Plastikman – Ex

Minimal Techno zählt nicht unbedingt zu den Kernfeldern hier bei éclat, so ist denn auch unsere letzte Rezension aus diesem Genre um die vier Jahre alt. Andererseits ist “Ex” auch das erste Album von Richie Hawtin als Plastikman mit neuem Material in mehr als zehn Jahren. Hawtin ist als M_nus-Label-Chef nicht zuletzt auch einer der Fokalpunkte der Szene, so dass Erwartungen für ein neues Plastikman-Album natürlich in die Höhe schießen.

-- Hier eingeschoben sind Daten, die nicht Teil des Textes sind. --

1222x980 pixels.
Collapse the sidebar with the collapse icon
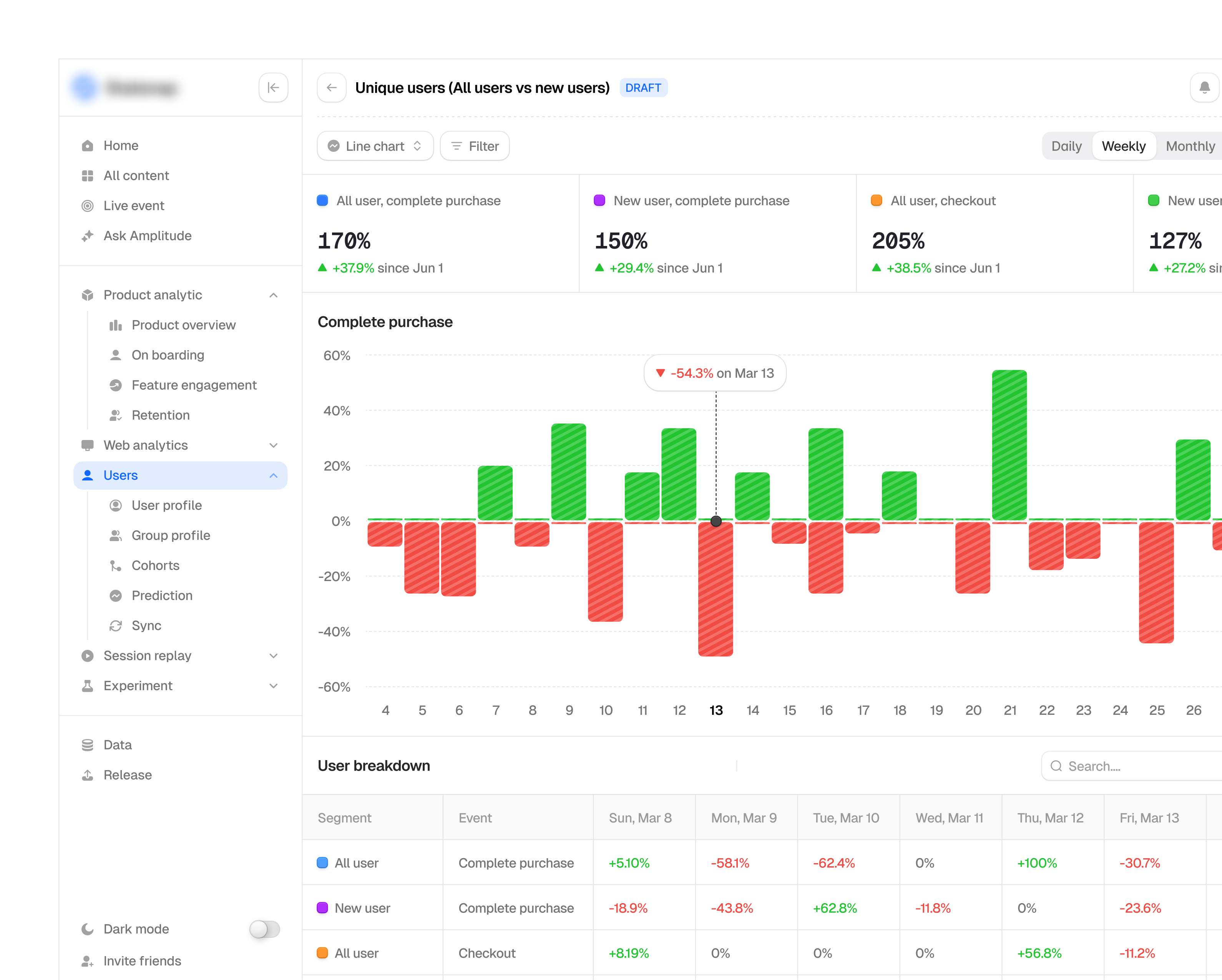point(273,88)
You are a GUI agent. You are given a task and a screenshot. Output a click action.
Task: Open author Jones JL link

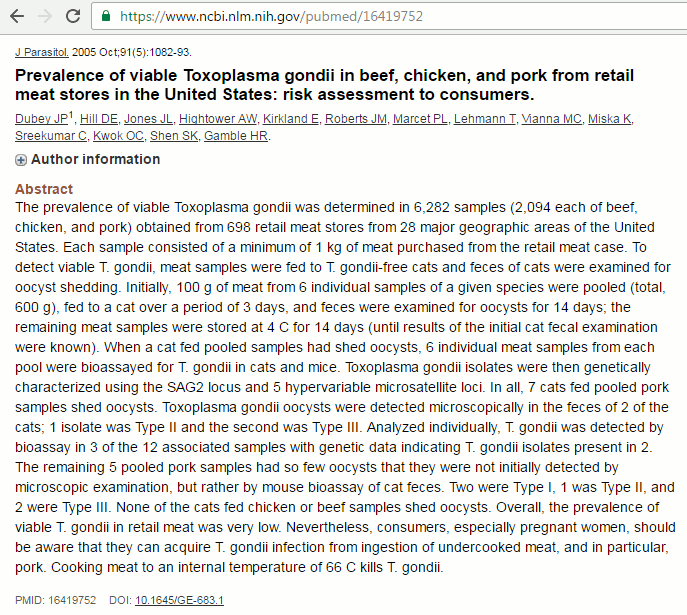(148, 119)
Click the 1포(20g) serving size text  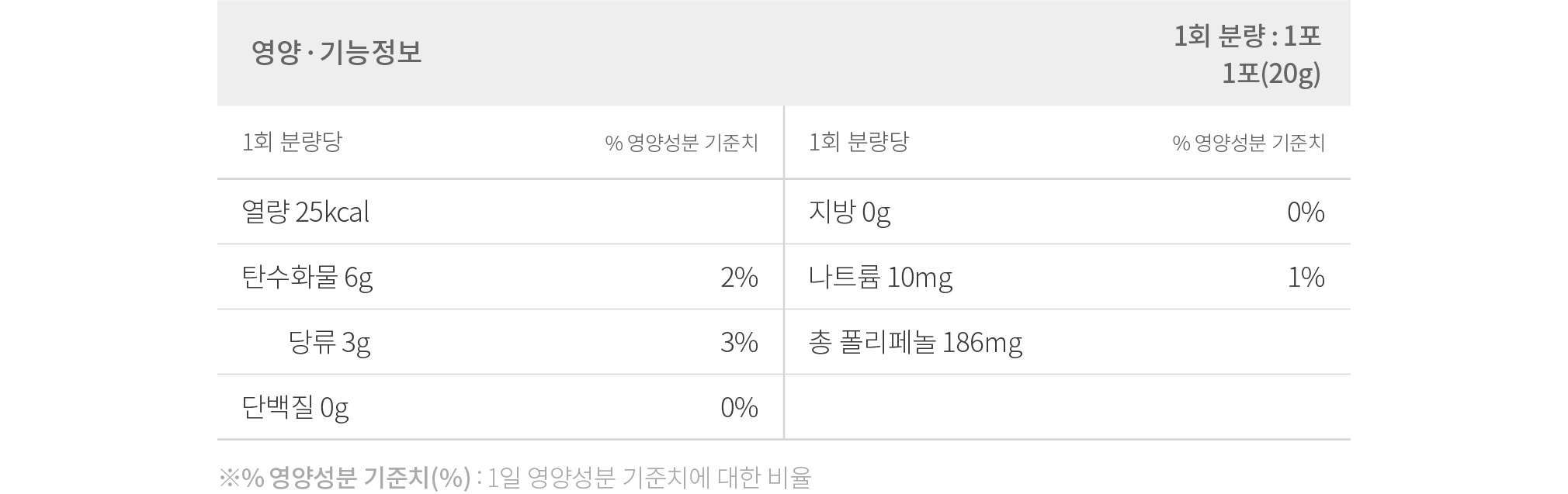[1271, 74]
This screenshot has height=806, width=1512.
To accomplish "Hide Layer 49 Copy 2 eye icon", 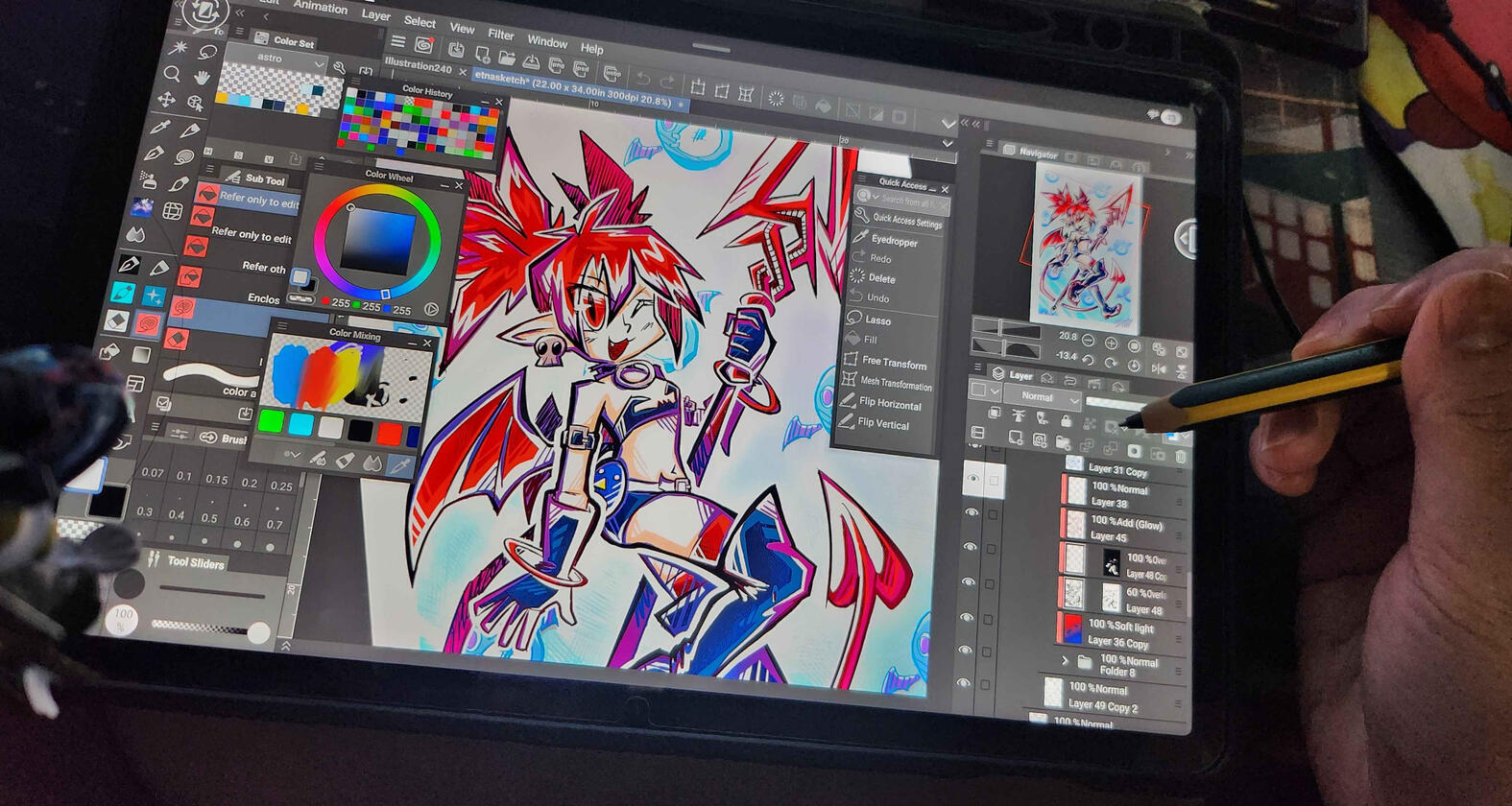I will tap(963, 683).

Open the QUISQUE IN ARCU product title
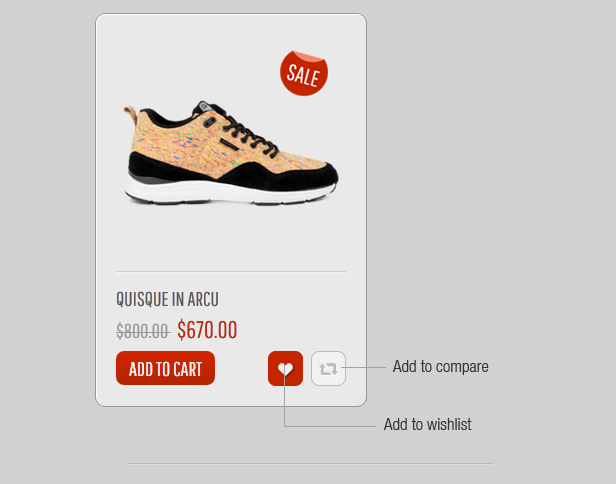click(x=167, y=299)
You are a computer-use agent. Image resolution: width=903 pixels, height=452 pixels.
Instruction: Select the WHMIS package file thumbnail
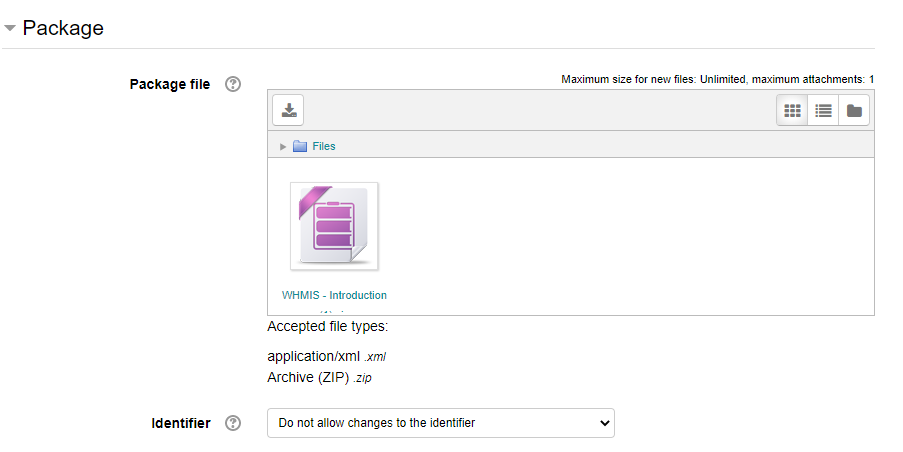[334, 226]
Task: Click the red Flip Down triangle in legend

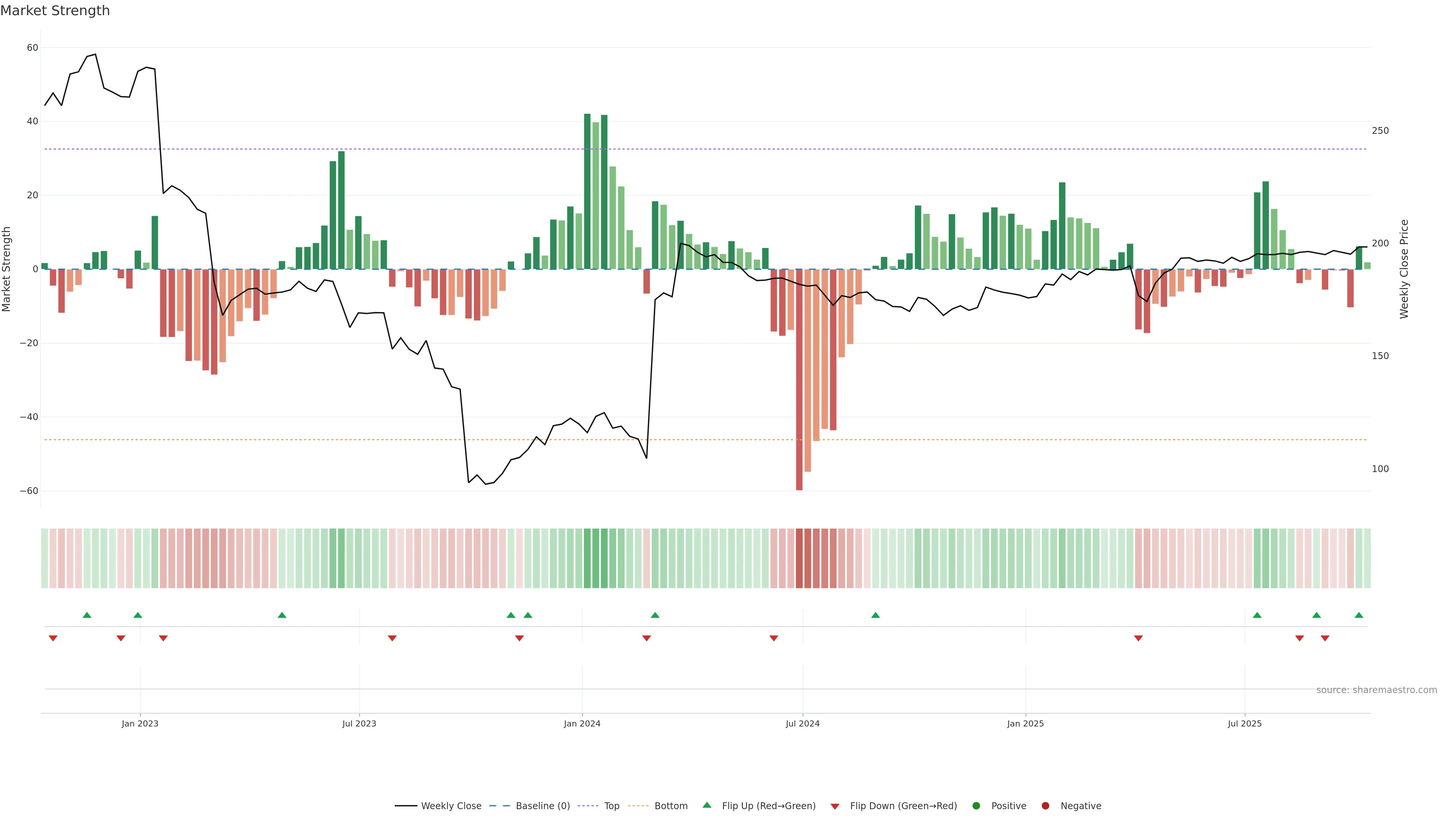Action: tap(835, 806)
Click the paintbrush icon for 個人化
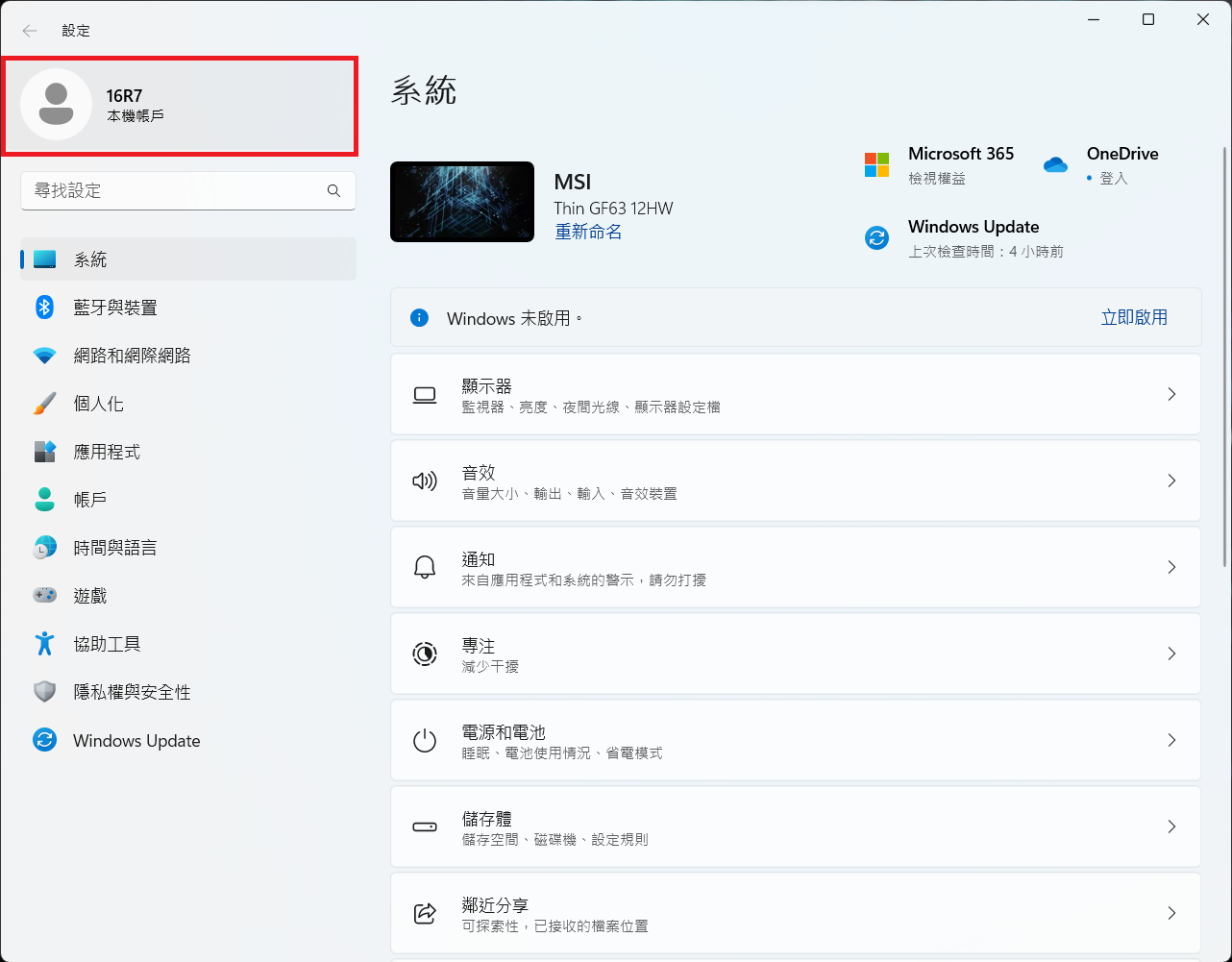The height and width of the screenshot is (962, 1232). pyautogui.click(x=44, y=404)

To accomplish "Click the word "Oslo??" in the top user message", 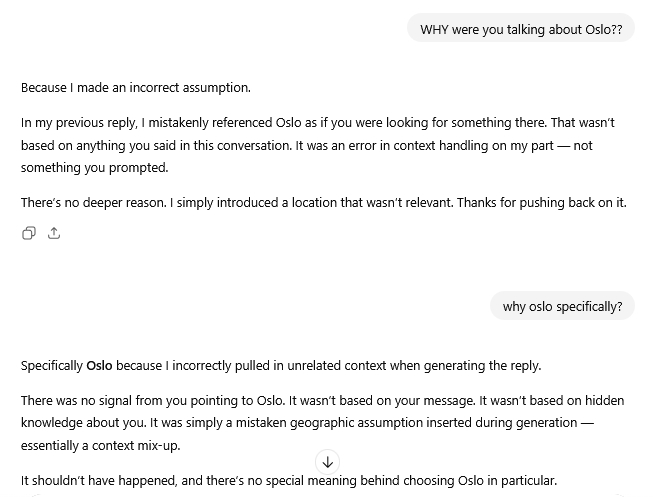I will [603, 29].
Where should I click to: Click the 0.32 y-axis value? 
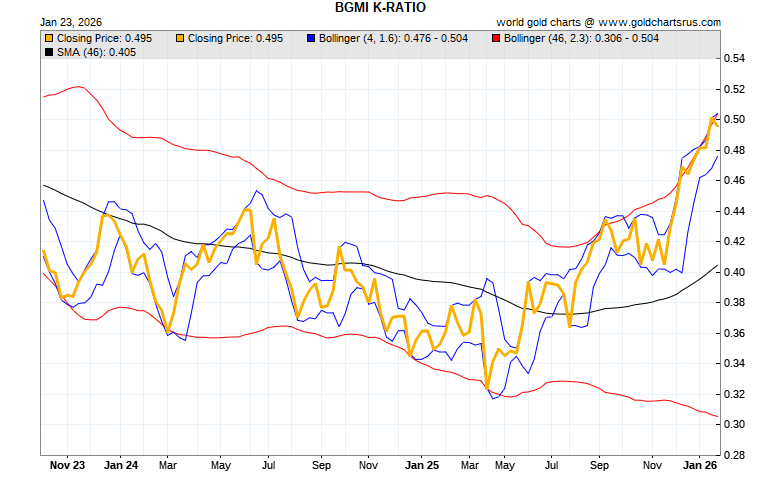(x=735, y=394)
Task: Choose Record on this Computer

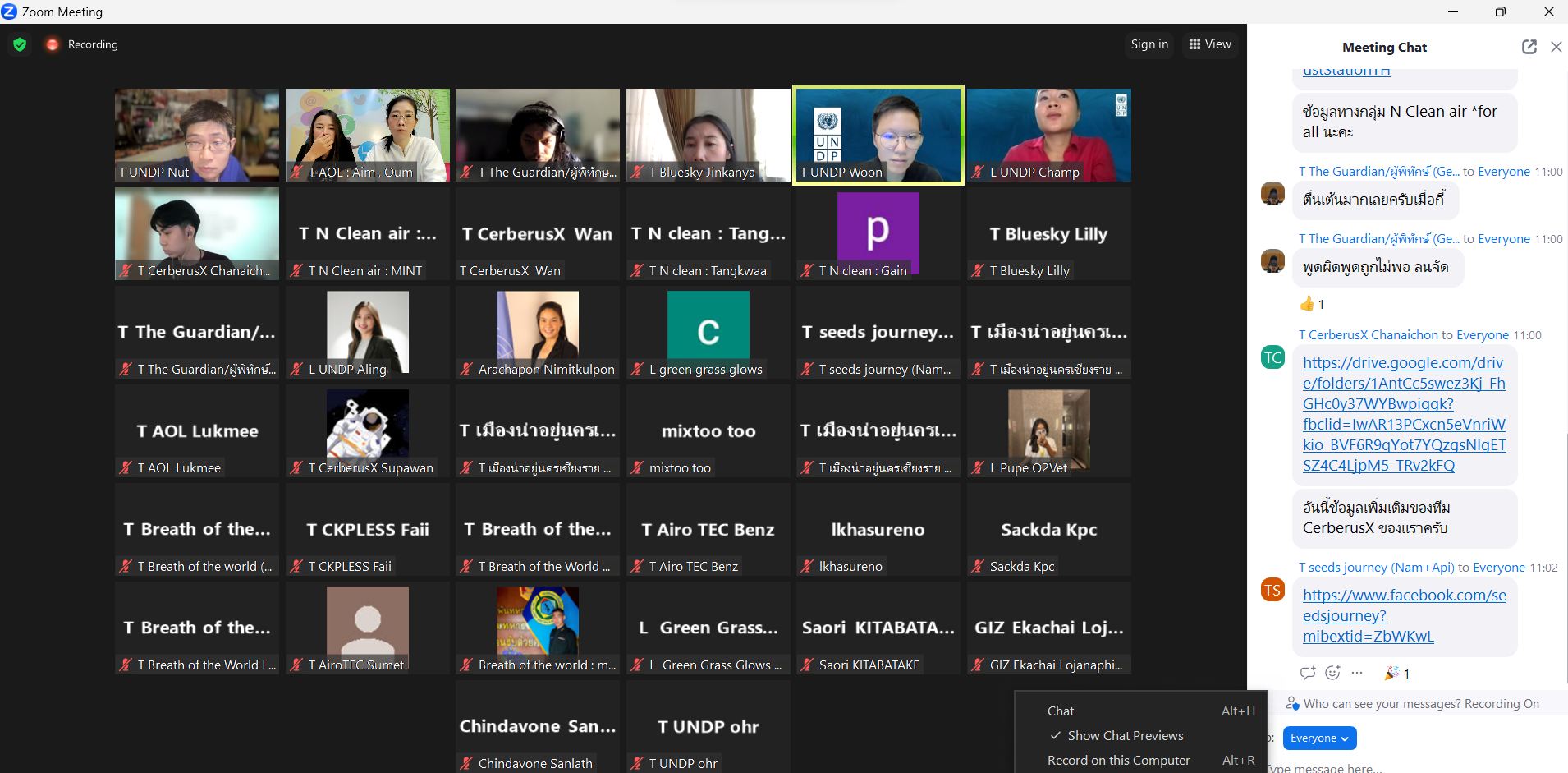Action: tap(1118, 760)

Die Tracks auf “Ex” schrieb Hawtin für eine spezielle Performance im Guggenheim-Museum in New York, wo sie auch aufgenommen wurden. Der Performance-Charakter ist dem Album deutlich anzumerken, und es erscheint sinnvoller, das Album in Gänze als ein Werk wahrzunehmen denn die sieben Tracks einzeln zu bewerten. Dies bedeutet hier aber auch, zugestehen zu müssen, dass “Ex” ebenso sehr als Kunst zu sehen ist wie als Popmusik – was Techno in letzter Konsequenz immer noch ist.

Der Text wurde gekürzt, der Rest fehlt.